## INSTRUCTIONS TO FOLLOW
Among the lines below, keep only those from the one containing "Where should I click to: Click the install.py:34" through the one containing "Task: Go to Multi-Factor Authentication", and reproduce them exactly.

Stored records

Start of Block

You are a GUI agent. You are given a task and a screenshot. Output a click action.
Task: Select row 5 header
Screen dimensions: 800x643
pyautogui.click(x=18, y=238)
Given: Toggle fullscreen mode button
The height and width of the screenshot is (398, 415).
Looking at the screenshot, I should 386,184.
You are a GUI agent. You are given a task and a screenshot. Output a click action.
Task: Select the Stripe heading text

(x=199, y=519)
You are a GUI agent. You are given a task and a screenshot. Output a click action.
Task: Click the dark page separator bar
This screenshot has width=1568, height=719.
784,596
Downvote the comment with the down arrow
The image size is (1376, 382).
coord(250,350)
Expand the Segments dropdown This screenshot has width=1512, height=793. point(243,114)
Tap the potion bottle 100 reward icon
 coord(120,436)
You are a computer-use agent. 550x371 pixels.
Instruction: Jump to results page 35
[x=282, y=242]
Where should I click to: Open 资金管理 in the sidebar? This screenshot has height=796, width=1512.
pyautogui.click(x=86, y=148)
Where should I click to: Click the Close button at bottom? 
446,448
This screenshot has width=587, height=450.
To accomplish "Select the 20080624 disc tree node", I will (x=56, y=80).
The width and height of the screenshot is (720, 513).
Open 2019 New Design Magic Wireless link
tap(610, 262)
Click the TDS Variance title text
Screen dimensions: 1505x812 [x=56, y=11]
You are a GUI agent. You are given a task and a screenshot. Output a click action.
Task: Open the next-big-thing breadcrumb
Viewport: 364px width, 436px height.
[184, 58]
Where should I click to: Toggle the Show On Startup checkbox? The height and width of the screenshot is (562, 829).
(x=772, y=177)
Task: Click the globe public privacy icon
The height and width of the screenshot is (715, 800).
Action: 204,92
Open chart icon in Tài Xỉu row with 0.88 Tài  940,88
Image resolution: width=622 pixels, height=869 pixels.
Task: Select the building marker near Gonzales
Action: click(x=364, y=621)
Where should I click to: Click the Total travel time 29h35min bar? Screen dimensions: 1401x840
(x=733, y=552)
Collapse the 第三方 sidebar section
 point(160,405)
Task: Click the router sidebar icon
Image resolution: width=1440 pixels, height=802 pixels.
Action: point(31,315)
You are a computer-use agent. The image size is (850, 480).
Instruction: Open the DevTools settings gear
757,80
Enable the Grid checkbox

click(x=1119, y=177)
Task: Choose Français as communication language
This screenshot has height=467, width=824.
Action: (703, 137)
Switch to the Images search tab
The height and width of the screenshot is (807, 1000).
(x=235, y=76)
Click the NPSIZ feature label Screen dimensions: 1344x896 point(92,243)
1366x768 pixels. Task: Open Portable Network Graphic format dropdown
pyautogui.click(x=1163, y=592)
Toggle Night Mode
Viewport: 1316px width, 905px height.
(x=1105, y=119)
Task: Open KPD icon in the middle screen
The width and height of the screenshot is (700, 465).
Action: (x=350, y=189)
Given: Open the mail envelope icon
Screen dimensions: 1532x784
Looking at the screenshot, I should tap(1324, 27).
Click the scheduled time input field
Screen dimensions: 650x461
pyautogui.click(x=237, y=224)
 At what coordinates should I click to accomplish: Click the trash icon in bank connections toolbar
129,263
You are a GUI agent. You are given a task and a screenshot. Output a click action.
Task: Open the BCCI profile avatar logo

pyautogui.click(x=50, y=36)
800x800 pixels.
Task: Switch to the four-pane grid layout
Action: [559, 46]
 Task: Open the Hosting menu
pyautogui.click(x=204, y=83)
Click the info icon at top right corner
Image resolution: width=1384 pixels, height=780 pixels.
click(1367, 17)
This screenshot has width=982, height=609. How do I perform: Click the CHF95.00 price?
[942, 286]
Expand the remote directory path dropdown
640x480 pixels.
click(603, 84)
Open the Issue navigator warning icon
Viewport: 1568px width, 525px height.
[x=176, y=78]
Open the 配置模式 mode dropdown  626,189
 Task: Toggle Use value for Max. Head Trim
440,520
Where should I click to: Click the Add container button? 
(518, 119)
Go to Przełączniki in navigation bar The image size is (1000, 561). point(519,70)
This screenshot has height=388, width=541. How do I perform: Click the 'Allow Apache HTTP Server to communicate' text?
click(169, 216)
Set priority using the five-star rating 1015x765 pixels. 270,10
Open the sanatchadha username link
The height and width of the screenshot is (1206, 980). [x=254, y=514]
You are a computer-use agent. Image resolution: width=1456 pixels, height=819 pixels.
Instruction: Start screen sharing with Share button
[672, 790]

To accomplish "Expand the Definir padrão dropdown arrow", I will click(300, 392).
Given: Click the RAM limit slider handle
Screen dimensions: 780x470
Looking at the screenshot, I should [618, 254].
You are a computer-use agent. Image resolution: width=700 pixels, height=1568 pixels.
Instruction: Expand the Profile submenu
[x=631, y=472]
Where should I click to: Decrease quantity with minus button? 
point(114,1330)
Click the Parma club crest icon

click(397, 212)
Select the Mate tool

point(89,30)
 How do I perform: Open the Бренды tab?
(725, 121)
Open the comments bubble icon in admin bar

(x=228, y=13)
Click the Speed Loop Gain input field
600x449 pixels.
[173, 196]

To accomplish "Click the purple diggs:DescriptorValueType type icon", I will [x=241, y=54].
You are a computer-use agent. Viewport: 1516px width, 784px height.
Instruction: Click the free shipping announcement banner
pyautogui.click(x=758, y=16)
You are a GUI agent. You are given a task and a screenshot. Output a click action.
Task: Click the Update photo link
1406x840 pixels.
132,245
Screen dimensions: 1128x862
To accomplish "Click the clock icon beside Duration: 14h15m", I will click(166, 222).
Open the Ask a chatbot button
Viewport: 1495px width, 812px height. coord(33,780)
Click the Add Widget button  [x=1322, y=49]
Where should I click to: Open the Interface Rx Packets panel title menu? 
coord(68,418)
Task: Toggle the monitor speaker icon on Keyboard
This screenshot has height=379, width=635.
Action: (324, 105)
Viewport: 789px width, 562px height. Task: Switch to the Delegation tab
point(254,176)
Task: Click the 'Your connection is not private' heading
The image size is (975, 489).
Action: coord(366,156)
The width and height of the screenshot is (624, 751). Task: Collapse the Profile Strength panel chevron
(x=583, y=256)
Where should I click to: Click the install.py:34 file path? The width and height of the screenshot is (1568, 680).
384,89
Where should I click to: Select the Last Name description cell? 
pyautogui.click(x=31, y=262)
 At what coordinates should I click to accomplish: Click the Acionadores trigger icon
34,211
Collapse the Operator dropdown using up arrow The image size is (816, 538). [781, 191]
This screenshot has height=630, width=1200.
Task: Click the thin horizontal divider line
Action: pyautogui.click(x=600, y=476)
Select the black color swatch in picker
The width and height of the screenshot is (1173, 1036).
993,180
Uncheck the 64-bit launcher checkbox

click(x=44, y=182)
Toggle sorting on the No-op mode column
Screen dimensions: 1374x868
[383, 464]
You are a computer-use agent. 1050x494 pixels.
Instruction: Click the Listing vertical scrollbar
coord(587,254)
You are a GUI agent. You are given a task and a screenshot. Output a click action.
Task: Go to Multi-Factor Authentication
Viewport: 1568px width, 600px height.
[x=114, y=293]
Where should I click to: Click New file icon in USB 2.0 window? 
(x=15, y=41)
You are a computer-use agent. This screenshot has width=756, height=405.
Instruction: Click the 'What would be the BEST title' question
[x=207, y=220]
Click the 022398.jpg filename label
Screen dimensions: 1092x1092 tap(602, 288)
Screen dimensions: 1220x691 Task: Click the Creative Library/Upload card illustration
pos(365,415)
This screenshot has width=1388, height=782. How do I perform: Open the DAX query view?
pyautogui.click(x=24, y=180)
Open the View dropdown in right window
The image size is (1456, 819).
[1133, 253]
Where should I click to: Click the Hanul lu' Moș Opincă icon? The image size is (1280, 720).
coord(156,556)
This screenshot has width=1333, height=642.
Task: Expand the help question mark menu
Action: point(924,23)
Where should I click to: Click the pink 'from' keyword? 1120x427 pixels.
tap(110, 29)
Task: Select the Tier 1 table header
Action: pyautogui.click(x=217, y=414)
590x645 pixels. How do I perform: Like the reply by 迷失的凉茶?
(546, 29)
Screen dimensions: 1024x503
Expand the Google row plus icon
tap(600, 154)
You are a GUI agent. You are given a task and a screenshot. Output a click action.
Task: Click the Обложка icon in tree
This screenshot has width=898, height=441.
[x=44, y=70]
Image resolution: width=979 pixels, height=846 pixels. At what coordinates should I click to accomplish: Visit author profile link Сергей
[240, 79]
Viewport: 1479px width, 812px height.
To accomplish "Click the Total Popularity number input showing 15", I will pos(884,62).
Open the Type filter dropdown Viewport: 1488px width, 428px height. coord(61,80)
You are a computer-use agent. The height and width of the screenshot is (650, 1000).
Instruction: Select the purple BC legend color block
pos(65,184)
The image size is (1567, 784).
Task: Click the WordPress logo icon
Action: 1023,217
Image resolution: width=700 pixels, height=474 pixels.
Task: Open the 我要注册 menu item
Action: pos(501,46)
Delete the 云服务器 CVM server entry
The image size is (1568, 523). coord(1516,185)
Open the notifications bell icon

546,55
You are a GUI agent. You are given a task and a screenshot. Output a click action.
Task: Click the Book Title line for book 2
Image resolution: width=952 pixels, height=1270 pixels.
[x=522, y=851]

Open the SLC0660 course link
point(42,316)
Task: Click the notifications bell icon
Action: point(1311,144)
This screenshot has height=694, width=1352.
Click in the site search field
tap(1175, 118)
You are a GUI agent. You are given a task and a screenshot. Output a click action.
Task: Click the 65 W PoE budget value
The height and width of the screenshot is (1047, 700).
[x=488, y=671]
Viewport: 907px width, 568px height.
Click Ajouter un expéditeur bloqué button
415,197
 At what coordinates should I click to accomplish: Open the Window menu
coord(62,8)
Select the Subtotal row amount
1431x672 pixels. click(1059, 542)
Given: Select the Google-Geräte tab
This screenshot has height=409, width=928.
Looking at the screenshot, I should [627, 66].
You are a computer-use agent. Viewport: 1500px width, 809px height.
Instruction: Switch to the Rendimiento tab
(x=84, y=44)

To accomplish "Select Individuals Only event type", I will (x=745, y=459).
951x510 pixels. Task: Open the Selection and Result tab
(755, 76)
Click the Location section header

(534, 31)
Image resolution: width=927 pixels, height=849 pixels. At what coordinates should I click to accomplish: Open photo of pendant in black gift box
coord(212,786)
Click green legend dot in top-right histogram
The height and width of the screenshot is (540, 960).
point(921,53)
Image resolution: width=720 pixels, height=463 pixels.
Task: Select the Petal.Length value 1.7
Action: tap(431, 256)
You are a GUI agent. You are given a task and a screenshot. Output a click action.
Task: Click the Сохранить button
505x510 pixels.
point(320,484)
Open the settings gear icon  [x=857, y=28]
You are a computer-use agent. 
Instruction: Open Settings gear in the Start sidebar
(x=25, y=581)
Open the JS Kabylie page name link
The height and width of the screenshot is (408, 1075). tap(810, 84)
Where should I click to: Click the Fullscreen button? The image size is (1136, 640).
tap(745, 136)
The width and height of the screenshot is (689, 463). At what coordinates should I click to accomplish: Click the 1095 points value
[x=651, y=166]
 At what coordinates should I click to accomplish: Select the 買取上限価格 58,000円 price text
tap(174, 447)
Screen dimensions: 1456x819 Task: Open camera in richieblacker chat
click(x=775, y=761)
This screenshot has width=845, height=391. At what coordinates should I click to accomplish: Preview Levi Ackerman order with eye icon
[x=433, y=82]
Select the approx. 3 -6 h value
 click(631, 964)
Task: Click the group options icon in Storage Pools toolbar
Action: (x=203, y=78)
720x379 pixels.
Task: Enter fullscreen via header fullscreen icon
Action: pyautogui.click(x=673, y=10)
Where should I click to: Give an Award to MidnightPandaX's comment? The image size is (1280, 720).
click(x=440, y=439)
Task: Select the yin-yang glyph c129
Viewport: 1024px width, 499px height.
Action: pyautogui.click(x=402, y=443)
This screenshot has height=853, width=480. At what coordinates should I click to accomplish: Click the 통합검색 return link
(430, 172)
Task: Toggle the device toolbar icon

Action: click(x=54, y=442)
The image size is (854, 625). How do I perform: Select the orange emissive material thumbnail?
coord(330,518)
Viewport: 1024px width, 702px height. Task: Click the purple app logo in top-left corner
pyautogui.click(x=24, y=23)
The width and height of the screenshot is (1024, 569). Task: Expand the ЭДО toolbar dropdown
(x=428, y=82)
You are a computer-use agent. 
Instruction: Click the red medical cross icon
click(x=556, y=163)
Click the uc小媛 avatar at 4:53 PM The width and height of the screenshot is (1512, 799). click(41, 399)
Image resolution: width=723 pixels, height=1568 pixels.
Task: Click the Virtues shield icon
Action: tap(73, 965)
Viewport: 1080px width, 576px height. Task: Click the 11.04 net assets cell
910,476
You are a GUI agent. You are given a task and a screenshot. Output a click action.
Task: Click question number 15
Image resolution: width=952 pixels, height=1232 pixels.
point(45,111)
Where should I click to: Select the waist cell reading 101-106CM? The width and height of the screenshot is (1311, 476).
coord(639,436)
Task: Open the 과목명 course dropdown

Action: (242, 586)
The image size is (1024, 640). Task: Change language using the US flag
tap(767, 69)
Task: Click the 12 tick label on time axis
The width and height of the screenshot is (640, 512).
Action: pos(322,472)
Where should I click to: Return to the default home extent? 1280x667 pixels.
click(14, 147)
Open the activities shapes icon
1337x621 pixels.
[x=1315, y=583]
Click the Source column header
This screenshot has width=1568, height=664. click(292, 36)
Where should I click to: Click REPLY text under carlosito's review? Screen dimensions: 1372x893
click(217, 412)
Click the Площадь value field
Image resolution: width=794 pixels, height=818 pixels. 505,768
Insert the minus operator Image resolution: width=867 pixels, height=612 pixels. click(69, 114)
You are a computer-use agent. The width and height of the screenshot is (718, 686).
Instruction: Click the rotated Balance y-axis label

End of Block

## SOLUTION
Where should I click to: Click the install.py:34 file path? The width and height of the screenshot is (1568, 680).
384,89
Where should I click to: Select the Last Name description cell? 
pyautogui.click(x=31, y=262)
 At what coordinates should I click to accomplish: Click the Acionadores trigger icon
34,211
Collapse the Operator dropdown using up arrow The image size is (816, 538). [781, 191]
This screenshot has height=630, width=1200.
Task: Click the thin horizontal divider line
Action: pyautogui.click(x=600, y=476)
Select the black color swatch in picker
The width and height of the screenshot is (1173, 1036).
993,180
Uncheck the 64-bit launcher checkbox

click(x=44, y=182)
Toggle sorting on the No-op mode column
Screen dimensions: 1374x868
[383, 464]
You are a computer-use agent. 1050x494 pixels.
Instruction: Click the Listing vertical scrollbar
coord(587,254)
You are a GUI agent. You are given a task and a screenshot. Output a click action.
Task: Go to Multi-Factor Authentication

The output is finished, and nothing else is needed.